▶ _TASK GOAL_
Format the material as a Markdown table with the columns Row and Line, starting at the line that contains "Open conversation filter sliders icon" and stopping after the line that contains "[x=466, y=240]". Number each line in Row, skip blank lines, and leave the pictures out.

▶ _RECORDED INFORMATION_
·····

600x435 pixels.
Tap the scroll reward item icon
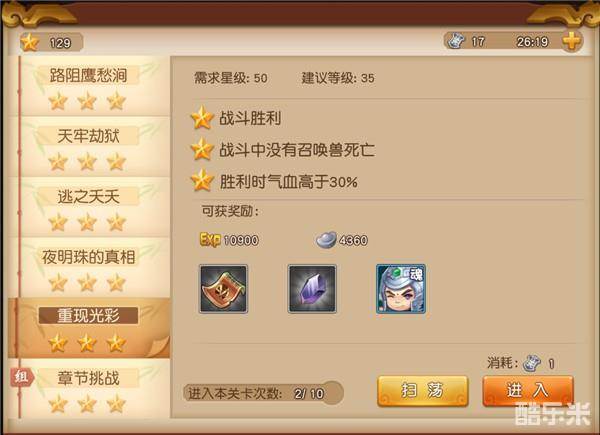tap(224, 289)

·····

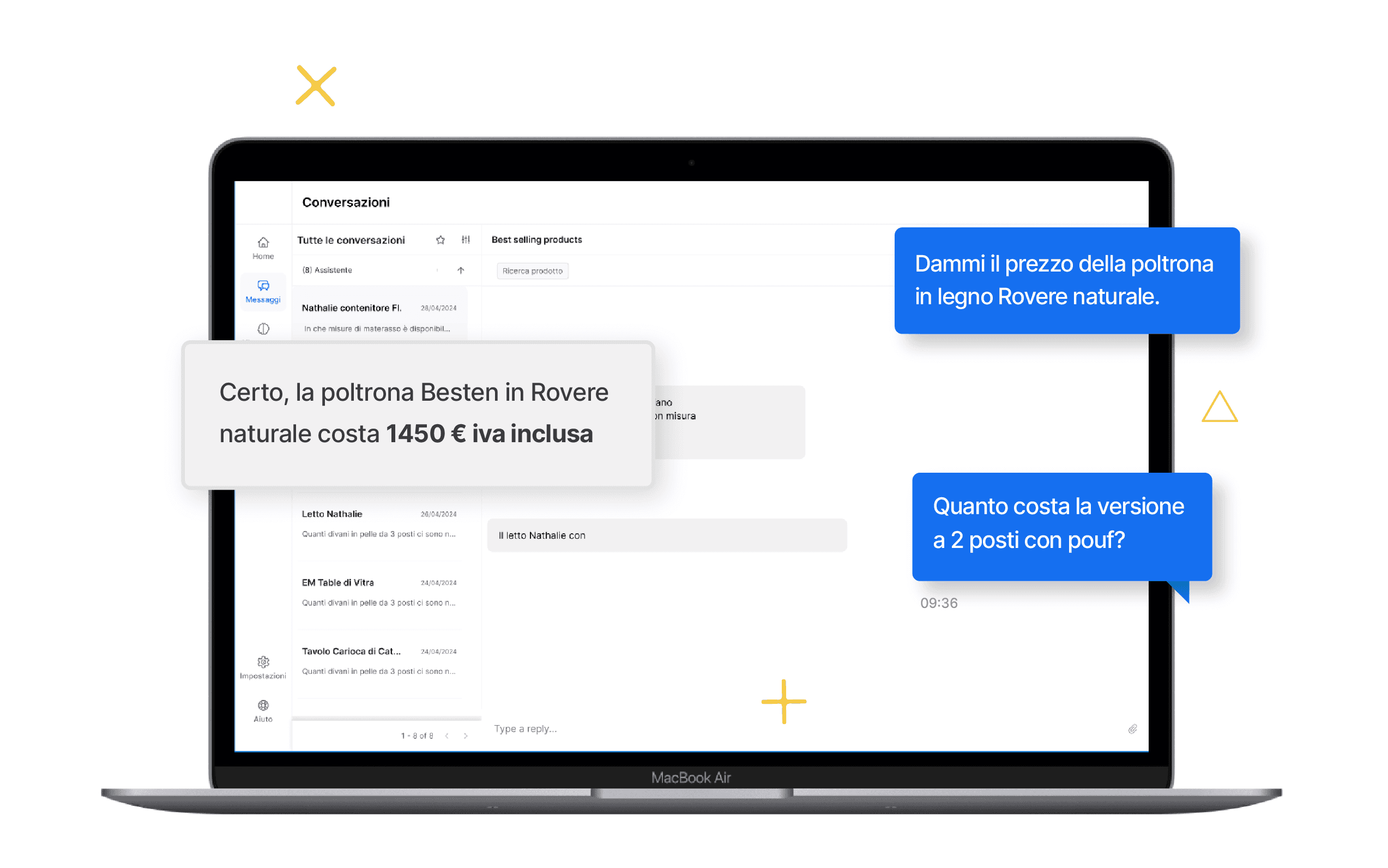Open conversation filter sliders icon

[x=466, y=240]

·····

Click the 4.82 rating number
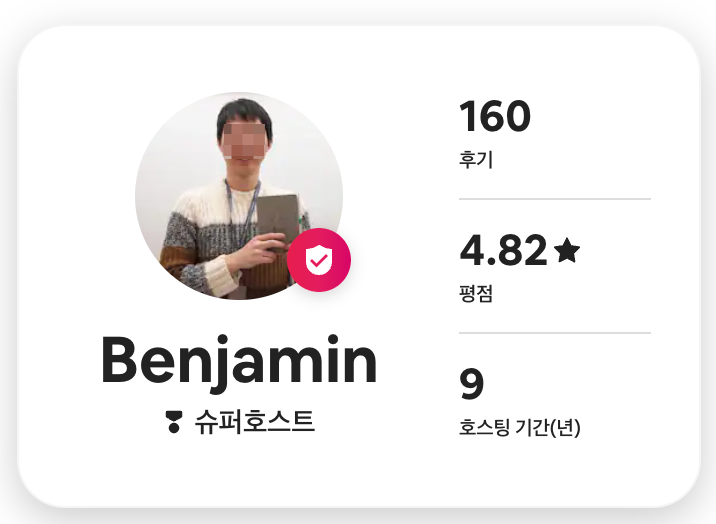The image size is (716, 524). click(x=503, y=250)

·····

▶ _ANSWER TO THIS EXERCISE_
| Row | Line |
|---|---|
| 1 | Open conversation filter sliders icon |
| 2 | [x=466, y=240] |